- [Exercise prompt] Write out exactly the lines below starting at the one containing "SysMO DB (1132, 293)" and ending at the one containing "AGB (9, 2541)". Omit every picture.

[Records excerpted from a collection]
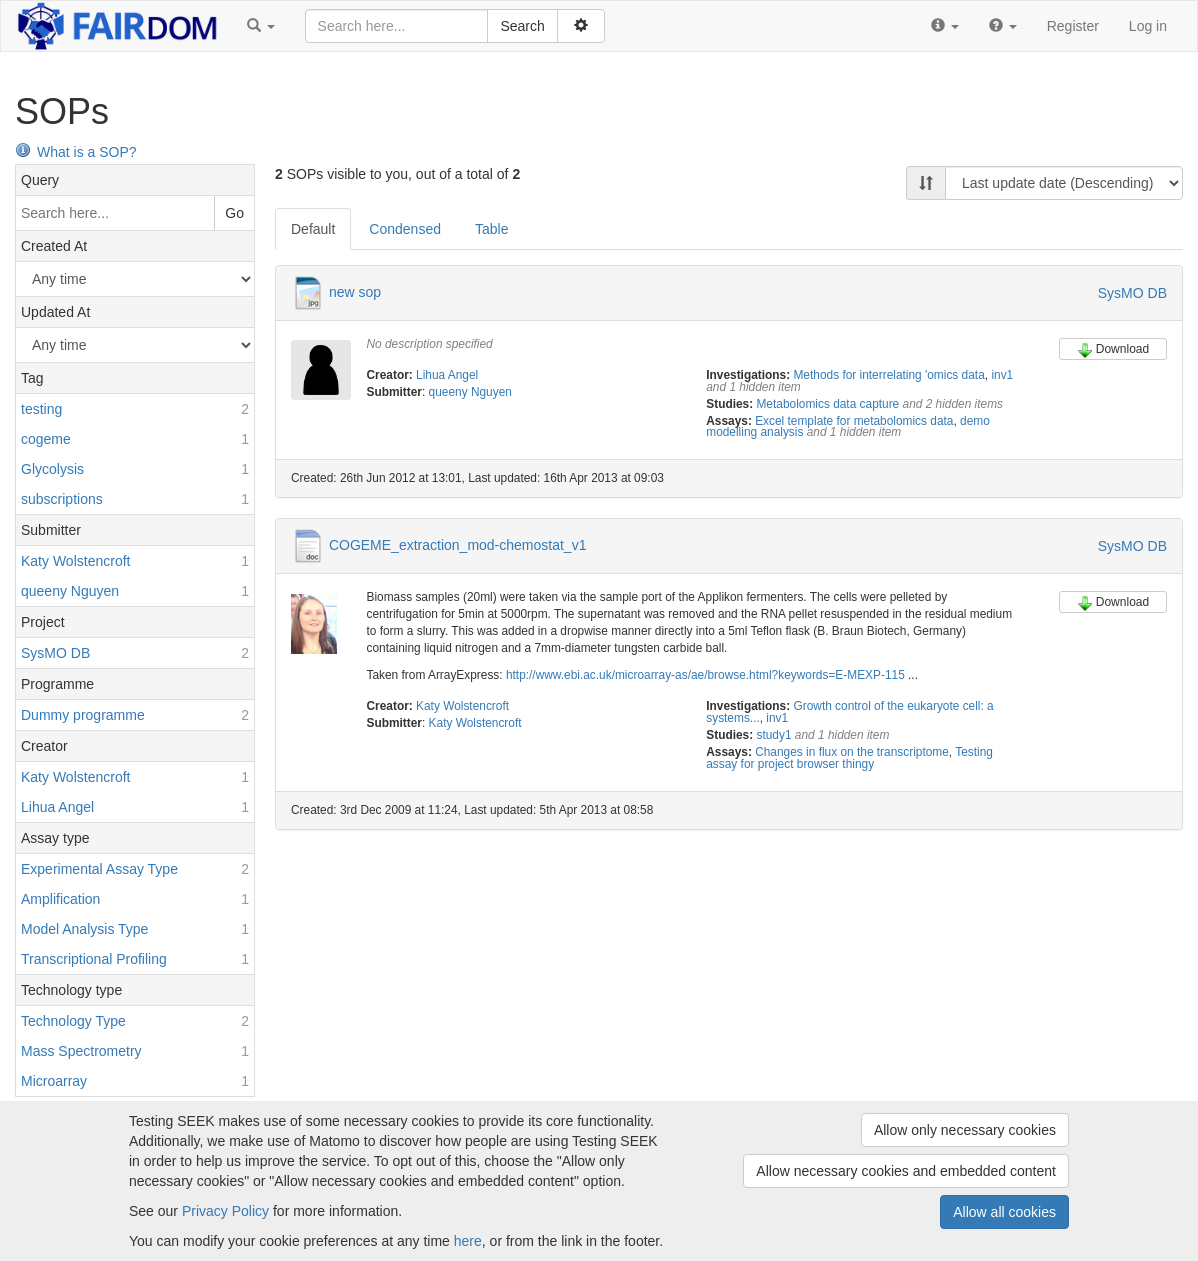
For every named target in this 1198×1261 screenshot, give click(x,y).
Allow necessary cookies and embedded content (906, 1171)
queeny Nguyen (470, 392)
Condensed (405, 229)
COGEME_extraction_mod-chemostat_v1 (458, 545)
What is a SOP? (76, 152)
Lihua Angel (447, 375)
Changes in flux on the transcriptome (852, 752)
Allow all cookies (1004, 1212)
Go (234, 213)
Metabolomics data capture (827, 404)
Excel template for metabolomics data (854, 421)
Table (491, 229)
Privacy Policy (225, 1211)
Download (1113, 350)
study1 (773, 735)
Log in (1148, 26)
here (468, 1241)
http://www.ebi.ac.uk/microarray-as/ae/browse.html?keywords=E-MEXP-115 (705, 675)
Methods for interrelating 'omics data (888, 375)
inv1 (1002, 375)
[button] (261, 26)
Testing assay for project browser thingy (849, 758)
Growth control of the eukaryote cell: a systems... (850, 712)
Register (1073, 26)
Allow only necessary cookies (965, 1130)
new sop (355, 292)
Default (313, 229)
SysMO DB (1132, 293)
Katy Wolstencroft (462, 706)
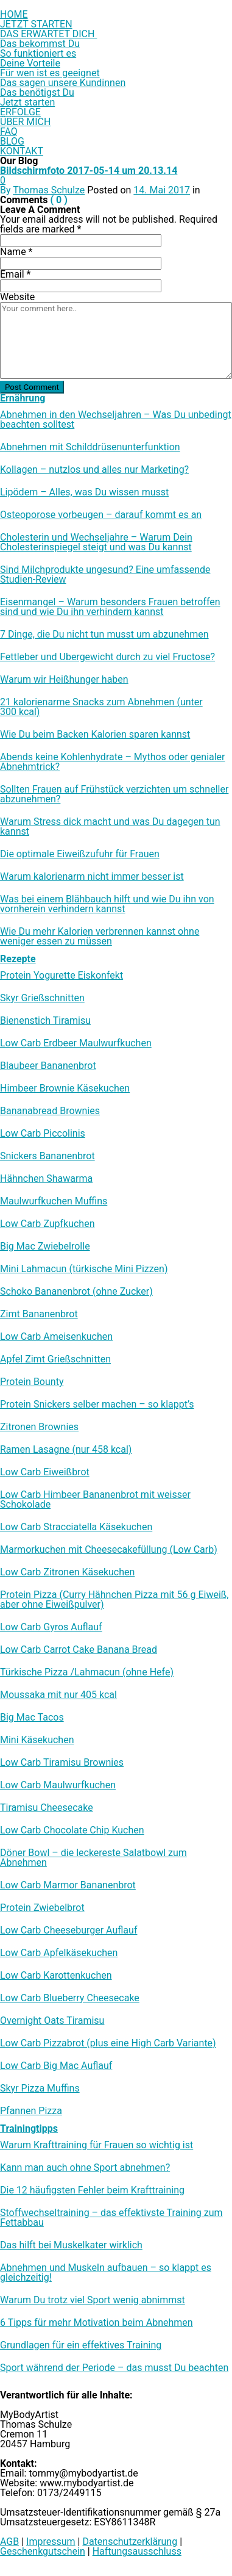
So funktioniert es (38, 53)
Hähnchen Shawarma (46, 1179)
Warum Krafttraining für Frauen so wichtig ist (96, 2145)
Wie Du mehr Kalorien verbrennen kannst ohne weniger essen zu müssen (99, 936)
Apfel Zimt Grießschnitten (55, 1359)
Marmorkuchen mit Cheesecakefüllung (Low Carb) (108, 1550)
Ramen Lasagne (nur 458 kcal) (66, 1450)
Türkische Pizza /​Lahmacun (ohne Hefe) (87, 1672)
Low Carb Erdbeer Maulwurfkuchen (76, 1043)
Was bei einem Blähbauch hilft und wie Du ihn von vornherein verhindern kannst (107, 904)
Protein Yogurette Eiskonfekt (61, 975)
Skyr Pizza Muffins (40, 2088)
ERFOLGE (20, 112)
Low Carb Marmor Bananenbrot (68, 1885)
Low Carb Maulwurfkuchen (58, 1785)
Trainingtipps (29, 2128)
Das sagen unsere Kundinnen (62, 82)
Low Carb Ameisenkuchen (56, 1337)
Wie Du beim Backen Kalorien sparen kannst (95, 734)
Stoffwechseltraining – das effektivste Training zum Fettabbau (111, 2218)
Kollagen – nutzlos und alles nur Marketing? (94, 470)
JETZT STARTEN (36, 24)
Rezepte (18, 959)
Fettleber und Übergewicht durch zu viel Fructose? (107, 657)
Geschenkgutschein (42, 2551)
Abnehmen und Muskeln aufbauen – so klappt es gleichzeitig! (105, 2273)
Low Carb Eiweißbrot (45, 1472)
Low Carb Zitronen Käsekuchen (67, 1572)
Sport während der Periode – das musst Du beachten (114, 2368)
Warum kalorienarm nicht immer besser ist (92, 877)
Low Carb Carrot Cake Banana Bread (78, 1650)
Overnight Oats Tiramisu (52, 2021)
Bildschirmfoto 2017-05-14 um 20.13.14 (88, 170)
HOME (13, 14)
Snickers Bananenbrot (47, 1156)
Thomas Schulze (49, 190)
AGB (9, 2541)
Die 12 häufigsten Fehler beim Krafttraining (92, 2190)
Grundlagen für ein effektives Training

- [Exercise output]
SysMO DB (1132, 293)
Katy Wolstencroft (462, 706)
So funktioniert es (38, 53)
Hähnchen Shawarma (46, 1179)
Warum Krafttraining für Frauen so wichtig ist (96, 2145)
Wie Du mehr Kalorien verbrennen kannst ohne weniger essen zu müssen (99, 936)
Apfel Zimt Grießschnitten (55, 1359)
Marmorkuchen mit Cheesecakefüllung (Low Carb) (108, 1550)
Ramen Lasagne (nur 458 kcal) (66, 1450)
Türkische Pizza /​Lahmacun (ohne Hefe) (87, 1672)
Low Carb Erdbeer Maulwurfkuchen (76, 1043)
Was bei einem Blähbauch hilft und wie Du ihn von vornherein verhindern kannst (107, 904)
Protein Yogurette Eiskonfekt (61, 975)
Skyr Pizza Muffins (40, 2088)
ERFOLGE (20, 112)
Low Carb Marmor Bananenbrot (68, 1885)
Low Carb Maulwurfkuchen (58, 1785)
Trainingtipps (29, 2128)
Das sagen unsere Kundinnen (62, 82)
Low Carb Ameisenkuchen (56, 1337)
Wie Du beim Backen Kalorien sparen kannst (95, 734)
Stoffwechseltraining – das effektivste Training zum Fettabbau (111, 2218)
Kollagen – nutzlos und alles nur Marketing? (94, 470)
JETZT STARTEN (36, 24)
Rezepte (18, 959)
Fettleber und Übergewicht durch zu viel Fructose? (107, 657)
Geschenkgutschein (42, 2551)
Abnehmen und Muskeln aufbauen – so klappt es gleichzeitig! (105, 2273)
Low Carb Eiweißbrot (45, 1472)
Low Carb Zitronen Käsekuchen (67, 1572)
Sport während der Periode – das musst Du beachten (114, 2368)
Warum kalorienarm nicht immer besser ist (92, 877)
Low Carb Carrot Cake Banana Bread (78, 1650)
Overnight Oats Tiramisu (52, 2021)
Bildschirmfoto 2017-05-14 um 20.13.14 (88, 170)
HOME (13, 14)
Snickers Bananenbrot (47, 1156)
Thomas Schulze (49, 190)
AGB (9, 2541)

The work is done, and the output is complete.